Picked this machine up with a bunch of others from a local dealer. Owner tells me it was made by Yamaha. Anyone know any info on this?


----------



## Coby7

Looks nothing like a Yamaha, I believe Husqvarna make their own blowers.


----------



## db130

It does indeed have Yamaha lineage:


https://www.snowblowerforum.com/forum/yamaha-snowblowers/9474-found-husqvarna-cousin.html


----------



## AriensProMike

I a pretty sure for a while MTD made them. 

It does have the cool factor. 

This one is a big 30". Now the question is do I sell it or keep it?


----------



## dbert

I didn't know these "cousins" came in a 30-inch size. 
I used to see these come up for sale in my area once in a while but it's been a few years now.

Can you post a closeup of the flex shaft chute rotation setup? I always thought that was cool on these and would be a neat workaround to the typical generic repower mod where the chute rotation hardware conflicts with the slanted chonda cylinder.


----------



## db130

The 926 version that I had was a fantastic performer and I do wish sometimes that I kept it, but I got a great price for it when I sold it the following winter. Parts availability may eventually become an issue.


----------



## AriensProMike

More pics


----------



## jsimmonshms71

AriensProMike said:


> Picked this machine up with a bunch of others from a local dealer. Owner tells me it was made by Yamaha. Anyone know any info on this?

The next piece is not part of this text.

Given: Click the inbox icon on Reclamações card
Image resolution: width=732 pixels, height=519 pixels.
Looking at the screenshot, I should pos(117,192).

Yes Yamaha did make a Snowthrower of this design in 1980's, They had a 6HP with a 24 or 26in wide Shell, When Yamaha pulled out of the USA, for a short time, they sold the or made them for Husqvarna to be sold as their Professional Series, the way you can tell is the Blades, and Shear pins. are the same. Husky Did make their own snowthrowers, (NOT MTD), They also sold them under the name of Jonsered, and Poulan. and Craftsman (Sears)


----------



## 140278

welcome to the SBF

did you see this thread died 2 years ago?


----------



## aa335

Those "Recommended Readings" at the bottom of the most recent post really messes people up. There should be an alert to when people respond to a 10 year old thread.


----------



## 140278

aa335 said:


> Those "Recommended Readings" at the bottom of the most recent post really messes people up. There should be an alert to when people respond to a 10 year old thread.


i agree there should be, than you get people who googled up a problem, join and simply post to long dead, sometimes flaming the long gone OP or poster they didn't like the post of and leave, never come back 
we can't ever win,


----------



## groomerz

jsimmonshms71 said:


> Yes Yamaha did make a Snowthrower of this design in 1980's, They had a 6HP with a 24 or 26in wide Shell, When Yamaha pulled out of the USA, for a short time, they sold the or made them for Husqvarna to be sold as their Professional Series, the way you can tell is the Blades, and Shear pins. are the same. Husky Did make their own snowthrowers, (NOT MTD), They also sold them under the name of Jonsered, and Poulan. and Craftsman (Sears)


Thanks for adding to history of the Swedish Japanese snow blower. Both give great massages


Sent from my iPhone using Tapatalk


----------



## jaytpilk

I have the same 1030E and am looking for a friction wheel; (not finding much). Someone posted about "Just look for a Yamaha YS828, should be the same part". I searched the Yamaha part and sure enough, it looks identical. Not sure what that tells you, but,...

Anyone have a line on the friction wheel, Husqy part number 53100256?


----------



## CO Snow

jaytpilk said:


> I have the same 1030E and am looking for a friction wheel; (not finding much). Someone posted about "Just look for a Yamaha YS828, should be the same part". I searched the Yamaha part and sure enough, it looks identical. Not sure what that tells you, but,...
> 
> Anyone have a line on the friction wheel, Husqy part number 53100256?


You’d be better off to start a new thread for your question.


----------